▼

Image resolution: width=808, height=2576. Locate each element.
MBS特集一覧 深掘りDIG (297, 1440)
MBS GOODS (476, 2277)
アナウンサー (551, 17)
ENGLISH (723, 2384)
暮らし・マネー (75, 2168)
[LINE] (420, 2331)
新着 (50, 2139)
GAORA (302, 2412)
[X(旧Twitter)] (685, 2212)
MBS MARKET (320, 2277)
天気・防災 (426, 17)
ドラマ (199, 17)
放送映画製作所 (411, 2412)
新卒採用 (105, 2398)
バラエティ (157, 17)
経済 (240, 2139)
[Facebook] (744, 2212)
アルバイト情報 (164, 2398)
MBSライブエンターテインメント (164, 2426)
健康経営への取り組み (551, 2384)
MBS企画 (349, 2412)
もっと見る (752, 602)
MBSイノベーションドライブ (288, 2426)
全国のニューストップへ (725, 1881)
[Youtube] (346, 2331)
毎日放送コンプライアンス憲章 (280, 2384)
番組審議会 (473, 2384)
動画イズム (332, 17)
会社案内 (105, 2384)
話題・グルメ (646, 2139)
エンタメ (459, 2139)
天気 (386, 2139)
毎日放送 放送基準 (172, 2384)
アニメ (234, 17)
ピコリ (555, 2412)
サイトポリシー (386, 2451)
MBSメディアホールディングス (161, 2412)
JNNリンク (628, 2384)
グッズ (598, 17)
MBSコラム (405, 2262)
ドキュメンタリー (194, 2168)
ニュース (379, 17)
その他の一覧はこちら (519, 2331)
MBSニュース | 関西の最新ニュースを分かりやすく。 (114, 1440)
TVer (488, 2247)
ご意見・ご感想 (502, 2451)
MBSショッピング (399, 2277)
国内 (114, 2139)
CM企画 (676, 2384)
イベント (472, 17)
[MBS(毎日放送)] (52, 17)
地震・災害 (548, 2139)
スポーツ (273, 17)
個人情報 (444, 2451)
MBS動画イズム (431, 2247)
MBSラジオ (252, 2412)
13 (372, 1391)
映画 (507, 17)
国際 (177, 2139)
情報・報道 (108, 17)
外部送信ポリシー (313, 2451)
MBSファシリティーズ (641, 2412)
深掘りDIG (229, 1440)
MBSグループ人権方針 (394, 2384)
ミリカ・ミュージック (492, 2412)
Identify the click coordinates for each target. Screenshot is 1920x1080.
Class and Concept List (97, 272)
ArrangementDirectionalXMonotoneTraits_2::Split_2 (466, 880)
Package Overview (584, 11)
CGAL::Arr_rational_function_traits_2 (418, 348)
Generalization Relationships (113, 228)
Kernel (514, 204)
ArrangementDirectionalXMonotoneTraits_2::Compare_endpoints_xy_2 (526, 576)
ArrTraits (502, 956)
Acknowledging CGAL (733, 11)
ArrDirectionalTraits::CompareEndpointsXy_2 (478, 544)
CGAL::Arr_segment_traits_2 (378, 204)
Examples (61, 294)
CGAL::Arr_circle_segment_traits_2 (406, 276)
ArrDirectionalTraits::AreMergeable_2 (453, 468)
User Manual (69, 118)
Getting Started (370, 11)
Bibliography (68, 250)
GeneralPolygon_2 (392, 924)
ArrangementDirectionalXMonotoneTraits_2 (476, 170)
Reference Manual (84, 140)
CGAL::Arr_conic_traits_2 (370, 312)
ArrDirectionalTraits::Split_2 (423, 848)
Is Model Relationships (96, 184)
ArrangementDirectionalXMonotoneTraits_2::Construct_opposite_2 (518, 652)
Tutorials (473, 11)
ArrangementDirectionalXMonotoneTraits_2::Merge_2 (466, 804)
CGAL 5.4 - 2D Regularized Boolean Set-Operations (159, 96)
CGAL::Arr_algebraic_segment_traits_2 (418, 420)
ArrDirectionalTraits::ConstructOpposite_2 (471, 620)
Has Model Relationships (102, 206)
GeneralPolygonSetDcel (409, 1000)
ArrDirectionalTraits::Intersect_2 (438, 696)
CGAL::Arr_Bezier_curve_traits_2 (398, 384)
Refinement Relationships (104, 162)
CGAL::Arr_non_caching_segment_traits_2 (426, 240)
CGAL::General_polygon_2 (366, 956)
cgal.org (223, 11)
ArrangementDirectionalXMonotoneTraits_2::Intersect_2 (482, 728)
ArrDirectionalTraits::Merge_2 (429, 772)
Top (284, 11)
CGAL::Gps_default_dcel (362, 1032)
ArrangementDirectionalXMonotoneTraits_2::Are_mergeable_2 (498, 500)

▲

=== What to produce ===
Reproduce the data in its entirety. Keep every character unchanged.

=== Solved exercise ===
Image resolution: width=808, height=2576. Locate each element.
MBS特集一覧 深掘りDIG (297, 1440)
MBS GOODS (476, 2277)
アナウンサー (551, 17)
ENGLISH (723, 2384)
暮らし・マネー (75, 2168)
[LINE] (420, 2331)
新着 (50, 2139)
GAORA (302, 2412)
[X(旧Twitter)] (685, 2212)
MBS MARKET (320, 2277)
天気・防災 (426, 17)
ドラマ (199, 17)
放送映画製作所 (411, 2412)
新卒採用 (105, 2398)
バラエティ (157, 17)
経済 (240, 2139)
[Facebook] (744, 2212)
アルバイト情報 (164, 2398)
MBSライブエンターテインメント (164, 2426)
健康経営への取り組み (551, 2384)
MBS企画 (349, 2412)
もっと見る (752, 602)
MBSイノベーションドライブ (288, 2426)
全国のニューストップへ (725, 1881)
[Youtube] (346, 2331)
毎日放送コンプライアンス憲章 (280, 2384)
番組審議会 (473, 2384)
動画イズム (332, 17)
会社案内 (105, 2384)
話題・グルメ (646, 2139)
エンタメ (459, 2139)
天気 (386, 2139)
毎日放送 放送基準 (172, 2384)
アニメ (234, 17)
ピコリ (555, 2412)
サイトポリシー (386, 2451)
MBSメディアホールディングス (161, 2412)
JNNリンク (628, 2384)
グッズ (598, 17)
MBSコラム (405, 2262)
ドキュメンタリー (194, 2168)
ニュース (379, 17)
その他の一覧はこちら (519, 2331)
MBSニュース | 関西の最新ニュースを分かりやすく。 (114, 1440)
TVer (488, 2247)
ご意見・ご感想 (502, 2451)
MBSショッピング (399, 2277)
国内 (114, 2139)
CM企画 (676, 2384)
イベント (472, 17)
[MBS(毎日放送)] (52, 17)
地震・災害 (548, 2139)
スポーツ (273, 17)
個人情報 (444, 2451)
MBS動画イズム (431, 2247)
MBSラジオ (252, 2412)
13 (372, 1391)
映画 (507, 17)
国際 (177, 2139)
情報・報道 (108, 17)
外部送信ポリシー (313, 2451)
MBSファシリティーズ (641, 2412)
深掘りDIG (229, 1440)
MBSグループ人権方針 (394, 2384)
ミリカ・ミュージック (492, 2412)
Identify the click coordinates for each target. Screenshot is 1920x1080.
Class and Concept List (97, 272)
ArrangementDirectionalXMonotoneTraits_2::Split_2 (466, 880)
Package Overview (584, 11)
CGAL::Arr_rational_function_traits_2 (418, 348)
Generalization Relationships (113, 228)
Kernel (514, 204)
ArrangementDirectionalXMonotoneTraits_2::Compare_endpoints_xy_2 (526, 576)
ArrTraits (502, 956)
Acknowledging CGAL (733, 11)
ArrDirectionalTraits::CompareEndpointsXy_2 (478, 544)
CGAL::Arr_segment_traits_2 (378, 204)
Examples (61, 294)
CGAL::Arr_circle_segment_traits_2 (406, 276)
ArrDirectionalTraits::AreMergeable_2 (453, 468)
User Manual (69, 118)
Getting Started (370, 11)
Bibliography (68, 250)
GeneralPolygon_2 (392, 924)
ArrangementDirectionalXMonotoneTraits_2 (476, 170)
Reference Manual (84, 140)
CGAL::Arr_conic_traits_2 (370, 312)
ArrDirectionalTraits::Split_2 (423, 848)
Is Model Relationships (96, 184)
ArrangementDirectionalXMonotoneTraits_2::Construct_opposite_2 (518, 652)
Tutorials (473, 11)
ArrangementDirectionalXMonotoneTraits_2::Merge_2 (466, 804)
CGAL 5.4 - 2D Regularized Boolean Set-Operations (159, 96)
CGAL::Arr_algebraic_segment_traits_2 (418, 420)
ArrDirectionalTraits::ConstructOpposite_2 (471, 620)
Has Model Relationships (102, 206)
GeneralPolygonSetDcel (409, 1000)
ArrDirectionalTraits::Intersect_2 (438, 696)
CGAL::Arr_Bezier_curve_traits_2 (398, 384)
Refinement Relationships (104, 162)
CGAL::Arr_non_caching_segment_traits_2 (426, 240)
CGAL::General_polygon_2 (366, 956)
cgal.org (223, 11)
ArrangementDirectionalXMonotoneTraits_2::Intersect_2 (482, 728)
ArrDirectionalTraits::Merge_2 (429, 772)
Top (284, 11)
CGAL::Gps_default_dcel (362, 1032)
ArrangementDirectionalXMonotoneTraits_2::Are_mergeable_2 (498, 500)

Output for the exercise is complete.